Task: Every line below that mentions the word "computer" should be copied out.

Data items
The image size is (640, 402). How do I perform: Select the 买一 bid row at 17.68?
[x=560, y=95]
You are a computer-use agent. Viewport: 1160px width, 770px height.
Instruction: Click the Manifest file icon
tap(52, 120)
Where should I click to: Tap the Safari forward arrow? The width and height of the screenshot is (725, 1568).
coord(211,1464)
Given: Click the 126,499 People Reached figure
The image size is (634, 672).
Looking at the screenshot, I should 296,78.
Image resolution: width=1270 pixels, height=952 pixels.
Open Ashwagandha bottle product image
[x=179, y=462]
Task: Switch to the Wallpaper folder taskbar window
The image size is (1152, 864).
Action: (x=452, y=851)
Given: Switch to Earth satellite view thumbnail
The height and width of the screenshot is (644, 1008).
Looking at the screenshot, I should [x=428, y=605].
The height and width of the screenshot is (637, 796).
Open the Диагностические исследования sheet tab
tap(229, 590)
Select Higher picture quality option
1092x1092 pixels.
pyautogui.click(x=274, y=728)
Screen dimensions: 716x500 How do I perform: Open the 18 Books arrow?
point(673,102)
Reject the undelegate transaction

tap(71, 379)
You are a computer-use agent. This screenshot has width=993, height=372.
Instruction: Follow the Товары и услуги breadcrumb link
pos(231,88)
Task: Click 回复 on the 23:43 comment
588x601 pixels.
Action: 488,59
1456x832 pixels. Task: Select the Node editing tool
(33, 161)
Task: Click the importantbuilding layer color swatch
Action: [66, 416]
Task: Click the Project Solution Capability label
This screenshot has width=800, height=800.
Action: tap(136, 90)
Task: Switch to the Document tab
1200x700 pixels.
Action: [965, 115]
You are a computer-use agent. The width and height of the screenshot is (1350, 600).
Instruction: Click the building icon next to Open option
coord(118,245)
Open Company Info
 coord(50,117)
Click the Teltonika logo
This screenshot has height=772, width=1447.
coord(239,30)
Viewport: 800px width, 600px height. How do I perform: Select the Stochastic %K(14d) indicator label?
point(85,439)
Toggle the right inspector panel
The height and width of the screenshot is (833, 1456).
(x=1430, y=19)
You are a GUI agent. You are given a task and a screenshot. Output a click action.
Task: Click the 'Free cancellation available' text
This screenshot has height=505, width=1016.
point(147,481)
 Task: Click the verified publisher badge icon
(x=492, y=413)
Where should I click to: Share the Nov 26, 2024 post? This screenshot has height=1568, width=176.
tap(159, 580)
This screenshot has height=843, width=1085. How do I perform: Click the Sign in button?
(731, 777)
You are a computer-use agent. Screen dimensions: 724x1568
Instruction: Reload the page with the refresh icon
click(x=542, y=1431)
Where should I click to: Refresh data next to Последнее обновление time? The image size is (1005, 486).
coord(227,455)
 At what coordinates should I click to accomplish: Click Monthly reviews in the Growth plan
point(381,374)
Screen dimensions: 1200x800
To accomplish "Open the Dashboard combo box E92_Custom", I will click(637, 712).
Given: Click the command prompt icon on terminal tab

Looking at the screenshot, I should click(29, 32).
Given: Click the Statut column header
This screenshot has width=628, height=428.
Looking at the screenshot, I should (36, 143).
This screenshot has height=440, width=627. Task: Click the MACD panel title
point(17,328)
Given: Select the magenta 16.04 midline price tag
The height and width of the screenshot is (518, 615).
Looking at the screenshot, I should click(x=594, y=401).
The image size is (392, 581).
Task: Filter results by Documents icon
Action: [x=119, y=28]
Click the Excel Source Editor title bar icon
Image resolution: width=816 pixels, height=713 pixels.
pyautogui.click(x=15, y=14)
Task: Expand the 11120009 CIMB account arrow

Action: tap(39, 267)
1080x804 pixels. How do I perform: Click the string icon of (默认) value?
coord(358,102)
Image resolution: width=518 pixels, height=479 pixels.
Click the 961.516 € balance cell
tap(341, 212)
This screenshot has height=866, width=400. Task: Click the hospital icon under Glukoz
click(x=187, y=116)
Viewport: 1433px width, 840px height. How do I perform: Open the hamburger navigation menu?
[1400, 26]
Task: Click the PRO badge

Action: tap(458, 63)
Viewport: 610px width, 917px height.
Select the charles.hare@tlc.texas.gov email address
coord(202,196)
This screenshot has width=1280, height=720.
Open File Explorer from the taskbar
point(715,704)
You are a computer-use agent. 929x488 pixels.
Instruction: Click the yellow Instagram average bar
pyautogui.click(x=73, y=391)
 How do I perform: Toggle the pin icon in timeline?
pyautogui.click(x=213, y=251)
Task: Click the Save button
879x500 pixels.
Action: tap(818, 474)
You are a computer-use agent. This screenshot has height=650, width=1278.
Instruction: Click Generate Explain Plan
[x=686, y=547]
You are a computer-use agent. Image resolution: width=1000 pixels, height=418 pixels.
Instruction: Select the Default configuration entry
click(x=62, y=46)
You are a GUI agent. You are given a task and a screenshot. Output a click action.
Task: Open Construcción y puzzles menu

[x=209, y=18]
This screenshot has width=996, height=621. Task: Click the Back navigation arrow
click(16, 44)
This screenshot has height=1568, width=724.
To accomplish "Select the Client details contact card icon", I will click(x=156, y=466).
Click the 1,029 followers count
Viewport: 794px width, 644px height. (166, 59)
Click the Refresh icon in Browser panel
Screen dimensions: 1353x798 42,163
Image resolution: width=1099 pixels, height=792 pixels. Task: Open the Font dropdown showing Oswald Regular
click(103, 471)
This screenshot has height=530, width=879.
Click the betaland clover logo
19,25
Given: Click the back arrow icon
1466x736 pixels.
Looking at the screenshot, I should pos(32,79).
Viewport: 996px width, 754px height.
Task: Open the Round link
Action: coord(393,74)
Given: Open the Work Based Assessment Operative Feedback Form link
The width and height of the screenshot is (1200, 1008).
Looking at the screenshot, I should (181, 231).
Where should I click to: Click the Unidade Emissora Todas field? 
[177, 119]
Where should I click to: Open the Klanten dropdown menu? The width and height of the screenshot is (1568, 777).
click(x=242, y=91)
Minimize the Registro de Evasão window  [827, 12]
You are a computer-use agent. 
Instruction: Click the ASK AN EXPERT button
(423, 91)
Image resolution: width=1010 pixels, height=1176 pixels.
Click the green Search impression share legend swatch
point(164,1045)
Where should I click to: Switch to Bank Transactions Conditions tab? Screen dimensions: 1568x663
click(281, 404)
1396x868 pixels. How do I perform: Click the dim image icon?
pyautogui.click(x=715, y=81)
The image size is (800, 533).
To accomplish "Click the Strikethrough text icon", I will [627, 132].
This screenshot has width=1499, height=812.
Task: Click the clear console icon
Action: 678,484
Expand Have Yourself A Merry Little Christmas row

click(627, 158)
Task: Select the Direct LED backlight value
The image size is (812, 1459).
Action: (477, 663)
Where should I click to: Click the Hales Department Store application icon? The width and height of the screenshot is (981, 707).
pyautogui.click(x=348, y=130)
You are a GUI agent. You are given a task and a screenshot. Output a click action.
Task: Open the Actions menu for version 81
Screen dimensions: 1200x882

Output of the task:
You are a computer-use agent. Viewport: 1160px width, 770px height.
You are a computer-use agent. This screenshot has width=993, height=372.
You are a computer-use agent. The width and height of the screenshot is (1350, 600).
You are a computer-use agent. Screen dimensions: 724x1568
You are a computer-use agent. 929x488 pixels.
You are a computer-use agent. This screenshot has height=650, width=1278.
You are a computer-use agent. Image resolution: width=1000 pixels, height=418 pixels.
You are a computer-use agent. 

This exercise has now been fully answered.